**INPUT DATA**
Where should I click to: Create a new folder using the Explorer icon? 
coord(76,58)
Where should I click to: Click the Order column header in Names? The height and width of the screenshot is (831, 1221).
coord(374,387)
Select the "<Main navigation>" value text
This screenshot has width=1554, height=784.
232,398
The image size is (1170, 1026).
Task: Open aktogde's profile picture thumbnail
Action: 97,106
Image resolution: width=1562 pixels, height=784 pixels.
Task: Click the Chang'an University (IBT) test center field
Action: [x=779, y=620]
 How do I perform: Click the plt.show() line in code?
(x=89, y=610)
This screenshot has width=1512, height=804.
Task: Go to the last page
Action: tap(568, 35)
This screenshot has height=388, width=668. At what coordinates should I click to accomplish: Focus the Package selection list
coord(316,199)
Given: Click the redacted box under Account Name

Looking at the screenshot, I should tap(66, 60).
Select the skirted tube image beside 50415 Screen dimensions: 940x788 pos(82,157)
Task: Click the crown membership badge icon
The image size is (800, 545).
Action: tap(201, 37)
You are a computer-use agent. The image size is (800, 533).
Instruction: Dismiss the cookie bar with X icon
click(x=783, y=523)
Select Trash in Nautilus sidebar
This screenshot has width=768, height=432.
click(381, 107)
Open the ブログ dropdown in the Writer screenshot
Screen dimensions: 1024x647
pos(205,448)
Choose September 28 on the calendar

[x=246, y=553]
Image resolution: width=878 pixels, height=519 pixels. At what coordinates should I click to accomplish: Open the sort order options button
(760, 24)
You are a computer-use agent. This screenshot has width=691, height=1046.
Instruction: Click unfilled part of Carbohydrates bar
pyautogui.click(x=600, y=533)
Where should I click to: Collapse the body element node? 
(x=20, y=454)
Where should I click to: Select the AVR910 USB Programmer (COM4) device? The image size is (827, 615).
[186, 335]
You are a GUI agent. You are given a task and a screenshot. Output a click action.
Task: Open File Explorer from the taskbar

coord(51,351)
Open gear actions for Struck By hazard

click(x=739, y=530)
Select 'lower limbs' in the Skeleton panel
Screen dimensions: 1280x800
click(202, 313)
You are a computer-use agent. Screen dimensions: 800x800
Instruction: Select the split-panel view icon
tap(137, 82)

**ACTION ITEM**
Please return all of the entries shown above, exactly as they stand.

**RESPONSE AREA**
Where should I click to: Create a new folder using the Explorer icon? 
coord(76,58)
Where should I click to: Click the Order column header in Names? The height and width of the screenshot is (831, 1221).
coord(374,387)
Select the "<Main navigation>" value text
This screenshot has width=1554, height=784.
232,398
The image size is (1170, 1026).
Task: Open aktogde's profile picture thumbnail
Action: 97,106
Image resolution: width=1562 pixels, height=784 pixels.
Task: Click the Chang'an University (IBT) test center field
Action: [x=779, y=620]
 How do I perform: Click the plt.show() line in code?
(x=89, y=610)
This screenshot has width=1512, height=804.
Task: Go to the last page
Action: tap(568, 35)
This screenshot has height=388, width=668. At what coordinates should I click to accomplish: Focus the Package selection list
coord(316,199)
Given: Click the redacted box under Account Name

Looking at the screenshot, I should tap(66, 60).
Select the skirted tube image beside 50415 Screen dimensions: 940x788 pos(82,157)
Task: Click the crown membership badge icon
The image size is (800, 545).
Action: tap(201, 37)
You are a computer-use agent. The image size is (800, 533).
Instruction: Dismiss the cookie bar with X icon
click(x=783, y=523)
Select Trash in Nautilus sidebar
This screenshot has width=768, height=432.
click(381, 107)
Open the ブログ dropdown in the Writer screenshot
Screen dimensions: 1024x647
pos(205,448)
Choose September 28 on the calendar

[x=246, y=553]
Image resolution: width=878 pixels, height=519 pixels. At what coordinates should I click to accomplish: Open the sort order options button
(760, 24)
You are a computer-use agent. This screenshot has width=691, height=1046.
Instruction: Click unfilled part of Carbohydrates bar
pyautogui.click(x=600, y=533)
Where should I click to: Collapse the body element node? 
(x=20, y=454)
Where should I click to: Select the AVR910 USB Programmer (COM4) device? The image size is (827, 615).
[186, 335]
You are a GUI agent. You are given a task and a screenshot. Output a click action.
Task: Open File Explorer from the taskbar

coord(51,351)
Open gear actions for Struck By hazard

click(x=739, y=530)
Select 'lower limbs' in the Skeleton panel
Screen dimensions: 1280x800
click(202, 313)
You are a computer-use agent. Screen dimensions: 800x800
Instruction: Select the split-panel view icon
tap(137, 82)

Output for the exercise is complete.